New Delhi: Assam’s decision to set its clocks an hour ahead of the rest of India could cause chaos in the railways, according to a leading scientist who proposes instead the entire nation moving half-an-hour ahead in order to save on daylight, energy and productivity.
Assam has decided to switch to Bagaan (tea garden) Time, set an hour ahead of Indian Standard Time (IST), chief minister Tarun Gogoi said on Wednesday. He said IST had affected the state’s productivity by forcing Assamese to follow a schedule that was not suited to them.
“All states will save electricity if we were to advance IST by half-an-hour. The amounts of savings will vary in different states from 0.2% to 0.7% of daily consumption. As a percentage of peaking energy consumption, however, the savings are very significant, about 17-18%,” said Dilip Ahuja, scientist and author of a 2012 research paper commissioned by the Union ministry of power.
IST—set five-and-a-half hours ahead of the international Greenwich Mean Time (GMT) and introduced in 1947—has been chosen with reference to a central station sited 82º 30’ longitude east and 23º 11’ latitude North, passing through Allahabad district in Uttar Pradesh.
An example of the inconvenience faced by north-eastern states is that it starts to get bright before 4am IST in June in these states, and dark by 5pm IST in November.
Those who advocate a separate time zone argue that people in the North-East could begin their day an hour earlier—time that is currently wasted.

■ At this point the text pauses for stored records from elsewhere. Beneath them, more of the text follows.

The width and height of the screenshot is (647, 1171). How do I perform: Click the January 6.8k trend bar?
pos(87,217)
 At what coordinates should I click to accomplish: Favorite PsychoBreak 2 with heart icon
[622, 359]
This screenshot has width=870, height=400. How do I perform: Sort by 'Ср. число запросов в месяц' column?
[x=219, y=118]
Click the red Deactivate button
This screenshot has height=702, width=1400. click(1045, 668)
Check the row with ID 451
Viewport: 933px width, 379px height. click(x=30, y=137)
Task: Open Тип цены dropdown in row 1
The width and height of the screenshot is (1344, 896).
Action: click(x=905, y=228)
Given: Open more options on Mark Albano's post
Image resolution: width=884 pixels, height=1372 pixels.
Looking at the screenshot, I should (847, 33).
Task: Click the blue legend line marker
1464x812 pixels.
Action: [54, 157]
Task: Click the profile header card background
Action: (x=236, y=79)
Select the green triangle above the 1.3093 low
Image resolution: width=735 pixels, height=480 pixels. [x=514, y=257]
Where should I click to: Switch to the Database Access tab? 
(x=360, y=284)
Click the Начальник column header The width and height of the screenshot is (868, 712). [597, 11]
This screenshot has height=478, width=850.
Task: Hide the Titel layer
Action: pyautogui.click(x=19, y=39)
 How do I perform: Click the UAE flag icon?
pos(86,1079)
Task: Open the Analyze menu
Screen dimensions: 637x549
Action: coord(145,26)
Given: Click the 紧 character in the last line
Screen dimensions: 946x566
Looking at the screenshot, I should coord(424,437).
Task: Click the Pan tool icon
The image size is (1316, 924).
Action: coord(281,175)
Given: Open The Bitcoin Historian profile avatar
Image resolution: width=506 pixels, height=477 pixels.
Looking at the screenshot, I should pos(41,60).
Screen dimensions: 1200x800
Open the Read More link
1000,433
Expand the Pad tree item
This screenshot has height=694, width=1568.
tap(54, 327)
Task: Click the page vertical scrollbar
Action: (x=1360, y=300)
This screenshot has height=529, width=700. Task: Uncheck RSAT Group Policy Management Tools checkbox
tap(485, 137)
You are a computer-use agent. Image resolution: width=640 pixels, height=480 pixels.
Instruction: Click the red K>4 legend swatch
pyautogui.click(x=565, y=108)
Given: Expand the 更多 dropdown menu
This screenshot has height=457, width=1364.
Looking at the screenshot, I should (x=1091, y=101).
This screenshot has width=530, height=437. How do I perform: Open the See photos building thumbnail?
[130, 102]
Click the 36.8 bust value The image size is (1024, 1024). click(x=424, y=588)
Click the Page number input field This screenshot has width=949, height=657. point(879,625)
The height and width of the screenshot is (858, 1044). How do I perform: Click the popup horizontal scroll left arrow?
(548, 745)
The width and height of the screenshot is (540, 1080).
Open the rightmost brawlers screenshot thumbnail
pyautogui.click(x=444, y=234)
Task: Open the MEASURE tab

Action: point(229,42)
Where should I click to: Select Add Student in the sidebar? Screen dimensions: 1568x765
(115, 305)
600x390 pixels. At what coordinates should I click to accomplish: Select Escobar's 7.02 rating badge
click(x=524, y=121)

This is not the first time a separate time zone has been suggested in India, especially for the eastern states. The proposal has been debated and rejected but such moves have also thrown up alternative ideas.
In 2006, the Planning Commission recommended the introduction of two time zones in the country, saying it would save “a lot of energy”.
In 2002, based on a suggestion by then governor of Tripura, the department of science and technology formed a high-level committee to explore the feasibility of two time zones, given the longitudinal difference between the furthest regions of the country.
The committee concluded against the idea of separate time zones. Separate time zones may not provide any major advantage to the states, it said, and such a move may actually pose difficulties due to the different timings that would have to be framed for airlines, railways and communications services.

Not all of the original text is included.